The oil content of Jatropha which is around 30% could be increased to about 50% in order to make it commercially viable. In terms of oil composition, decreasing the content of unsaturated fatty acids (to increase oxidative stability), free fatty acids (to prevent soap formation and to increase the yield of biodiesel), and 18-carbon fatty acids (to lower the viscosity for better atomization of the biodiesel) would help to improve the quality of jatropha biodiesel. Jatropha oil cake - the by product of oil extraction, is not used as animal feed due to the presence of toxic curcin and phorbol esters. Since it is not economical to remove these compounds, it would be desirable to block their accumulation itself by seed-specific silencing of the relevant genes. This will add economic value to the crop. Large scale cultivation of jatropha also requires the development of varieties that are tolerant to drought, and resistant to pests and diseases.

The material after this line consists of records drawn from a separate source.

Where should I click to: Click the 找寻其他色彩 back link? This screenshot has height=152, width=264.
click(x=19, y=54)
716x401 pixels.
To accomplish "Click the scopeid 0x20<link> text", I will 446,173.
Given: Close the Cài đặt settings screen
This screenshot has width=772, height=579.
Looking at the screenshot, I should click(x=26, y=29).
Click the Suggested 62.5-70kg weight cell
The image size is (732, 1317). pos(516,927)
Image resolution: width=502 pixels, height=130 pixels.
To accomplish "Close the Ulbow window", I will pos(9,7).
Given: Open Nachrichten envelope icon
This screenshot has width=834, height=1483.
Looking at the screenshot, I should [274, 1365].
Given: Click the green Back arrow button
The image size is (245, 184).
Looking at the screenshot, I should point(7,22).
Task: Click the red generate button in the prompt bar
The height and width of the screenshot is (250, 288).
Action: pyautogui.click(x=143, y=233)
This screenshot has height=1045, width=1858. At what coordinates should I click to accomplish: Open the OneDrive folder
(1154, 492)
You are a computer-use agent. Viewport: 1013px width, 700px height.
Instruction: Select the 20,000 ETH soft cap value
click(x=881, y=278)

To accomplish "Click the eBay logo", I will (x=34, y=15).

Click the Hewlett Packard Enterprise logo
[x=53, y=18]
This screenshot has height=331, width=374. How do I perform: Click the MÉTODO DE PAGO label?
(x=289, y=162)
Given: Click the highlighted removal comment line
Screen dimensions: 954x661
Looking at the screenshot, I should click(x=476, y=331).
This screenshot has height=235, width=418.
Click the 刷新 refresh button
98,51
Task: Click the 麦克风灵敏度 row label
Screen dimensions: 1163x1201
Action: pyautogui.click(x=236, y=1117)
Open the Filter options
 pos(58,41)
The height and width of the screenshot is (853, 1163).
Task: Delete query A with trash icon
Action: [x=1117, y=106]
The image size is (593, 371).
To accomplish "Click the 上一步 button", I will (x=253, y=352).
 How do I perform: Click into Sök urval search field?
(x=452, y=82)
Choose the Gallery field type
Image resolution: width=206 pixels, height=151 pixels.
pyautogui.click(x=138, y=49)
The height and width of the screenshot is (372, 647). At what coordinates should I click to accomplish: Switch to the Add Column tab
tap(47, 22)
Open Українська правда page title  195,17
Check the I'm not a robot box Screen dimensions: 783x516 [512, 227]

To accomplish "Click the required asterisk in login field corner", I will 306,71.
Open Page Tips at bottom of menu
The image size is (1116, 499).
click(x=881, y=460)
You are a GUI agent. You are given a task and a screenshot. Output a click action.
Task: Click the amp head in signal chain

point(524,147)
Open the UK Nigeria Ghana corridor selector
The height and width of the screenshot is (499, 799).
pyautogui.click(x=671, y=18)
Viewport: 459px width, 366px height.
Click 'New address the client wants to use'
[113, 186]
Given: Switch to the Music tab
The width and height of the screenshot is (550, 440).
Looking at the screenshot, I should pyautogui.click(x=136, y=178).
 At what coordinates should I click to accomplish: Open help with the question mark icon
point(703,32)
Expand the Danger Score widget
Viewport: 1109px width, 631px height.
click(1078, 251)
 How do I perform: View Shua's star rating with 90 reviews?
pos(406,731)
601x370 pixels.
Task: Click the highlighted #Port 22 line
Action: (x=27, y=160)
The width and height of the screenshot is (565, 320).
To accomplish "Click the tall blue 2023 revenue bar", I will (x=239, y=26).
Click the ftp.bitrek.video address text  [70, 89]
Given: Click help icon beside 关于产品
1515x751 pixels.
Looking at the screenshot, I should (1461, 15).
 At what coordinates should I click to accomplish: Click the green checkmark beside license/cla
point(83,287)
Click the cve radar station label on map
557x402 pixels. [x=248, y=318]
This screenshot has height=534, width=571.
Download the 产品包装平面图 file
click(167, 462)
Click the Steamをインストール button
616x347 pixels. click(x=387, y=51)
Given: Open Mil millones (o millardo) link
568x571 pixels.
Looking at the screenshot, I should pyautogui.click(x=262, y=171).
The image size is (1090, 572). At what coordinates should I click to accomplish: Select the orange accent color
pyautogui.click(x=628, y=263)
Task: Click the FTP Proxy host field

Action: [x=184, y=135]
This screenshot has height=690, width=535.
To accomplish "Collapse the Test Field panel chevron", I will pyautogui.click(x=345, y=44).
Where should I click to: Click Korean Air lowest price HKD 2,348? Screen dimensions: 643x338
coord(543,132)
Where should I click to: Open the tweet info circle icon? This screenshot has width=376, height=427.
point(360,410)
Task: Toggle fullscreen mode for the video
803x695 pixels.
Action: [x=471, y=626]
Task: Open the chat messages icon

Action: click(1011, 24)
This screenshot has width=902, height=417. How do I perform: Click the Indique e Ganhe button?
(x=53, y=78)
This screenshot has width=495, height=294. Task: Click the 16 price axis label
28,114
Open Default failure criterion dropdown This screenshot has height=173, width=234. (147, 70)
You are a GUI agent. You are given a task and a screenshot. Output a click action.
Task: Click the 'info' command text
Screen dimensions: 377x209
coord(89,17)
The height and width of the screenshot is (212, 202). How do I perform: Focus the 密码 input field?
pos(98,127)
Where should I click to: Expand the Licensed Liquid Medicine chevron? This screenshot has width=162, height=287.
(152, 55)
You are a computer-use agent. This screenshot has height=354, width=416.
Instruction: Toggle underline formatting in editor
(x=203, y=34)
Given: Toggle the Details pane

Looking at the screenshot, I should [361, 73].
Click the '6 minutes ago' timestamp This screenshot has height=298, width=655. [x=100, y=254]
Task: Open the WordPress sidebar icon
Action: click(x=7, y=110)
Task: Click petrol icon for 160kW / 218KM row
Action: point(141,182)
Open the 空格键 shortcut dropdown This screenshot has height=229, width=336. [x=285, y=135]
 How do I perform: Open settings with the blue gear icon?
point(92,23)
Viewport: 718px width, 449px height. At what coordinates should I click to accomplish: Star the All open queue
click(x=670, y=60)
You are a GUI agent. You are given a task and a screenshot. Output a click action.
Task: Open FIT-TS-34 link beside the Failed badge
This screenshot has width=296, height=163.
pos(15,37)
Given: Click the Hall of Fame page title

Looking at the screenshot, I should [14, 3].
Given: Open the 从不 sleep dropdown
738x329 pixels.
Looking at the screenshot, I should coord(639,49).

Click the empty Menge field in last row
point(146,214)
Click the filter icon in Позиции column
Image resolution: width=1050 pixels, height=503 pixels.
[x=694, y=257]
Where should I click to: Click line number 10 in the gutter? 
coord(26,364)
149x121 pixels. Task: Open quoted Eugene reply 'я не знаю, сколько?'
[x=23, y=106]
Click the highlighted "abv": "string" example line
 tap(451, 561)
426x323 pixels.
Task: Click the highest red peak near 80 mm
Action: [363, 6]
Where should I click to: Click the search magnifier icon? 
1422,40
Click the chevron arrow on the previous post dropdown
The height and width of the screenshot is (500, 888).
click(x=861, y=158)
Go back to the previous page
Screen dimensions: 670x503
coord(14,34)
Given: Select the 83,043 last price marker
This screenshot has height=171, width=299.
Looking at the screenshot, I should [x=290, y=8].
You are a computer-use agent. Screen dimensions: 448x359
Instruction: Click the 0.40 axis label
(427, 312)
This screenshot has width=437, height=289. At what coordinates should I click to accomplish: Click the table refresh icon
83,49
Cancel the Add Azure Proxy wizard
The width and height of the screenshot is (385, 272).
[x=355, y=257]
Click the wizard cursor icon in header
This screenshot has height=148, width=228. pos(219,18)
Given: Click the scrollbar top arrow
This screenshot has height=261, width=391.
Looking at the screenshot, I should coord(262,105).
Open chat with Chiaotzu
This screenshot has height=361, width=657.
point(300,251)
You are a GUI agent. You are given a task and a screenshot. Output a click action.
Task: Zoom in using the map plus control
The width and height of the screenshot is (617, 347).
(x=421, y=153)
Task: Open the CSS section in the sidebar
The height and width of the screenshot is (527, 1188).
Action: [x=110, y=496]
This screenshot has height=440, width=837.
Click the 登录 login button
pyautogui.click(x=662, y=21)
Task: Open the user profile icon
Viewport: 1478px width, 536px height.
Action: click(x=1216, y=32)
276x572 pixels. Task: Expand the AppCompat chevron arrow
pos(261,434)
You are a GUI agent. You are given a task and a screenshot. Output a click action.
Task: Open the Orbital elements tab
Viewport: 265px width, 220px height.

Genetic engineering methods could play a major role in jatropha crop improvement, because the scope for classical breeding is limited due to longer breeding cycle. Genetic manipulations in jatropha require genomic information and cloning of all the important genes. The genome size of J. curcas is estimated to be 410Mb . The jatropha genome has been fully sequenced by Synthetic Genomics Inc, California, USA but it is not available for public use . Partial genomic sequence of 285.8Mb is available in public databases but it is not assembled and annotated . Natarajan et al., 2010  have reported 12,084 ESTs using a normalized cDNA library from developing seeds, and Costa et al., 2010  have reported 13,249 ESTs using non-normalized cDNA libraries from developing and germinating endosperm. Contig assembly of these ESTs showed the presence of 10,983 unigenes (6,361 from Natarajan et al., 2010  and 4,622 from Costa et al., 2010 ). Recently, Sato et al., 2011  have reported 991,050 pyrosequencing reads from leaf and callus transcriptome which were assembled in to 4,751 contigs. Hybrid assembly of the unigenes and the assembled transcripts revealed the presence of 14,467 unique sequences (10,983 unigenes and 3,484 unique assembled transcripts). This is far below the number of sequences required to represent the whole transcriptome of jatropha. Annotation of the currently available unique sequences showed that several important genes are yet to be cloned.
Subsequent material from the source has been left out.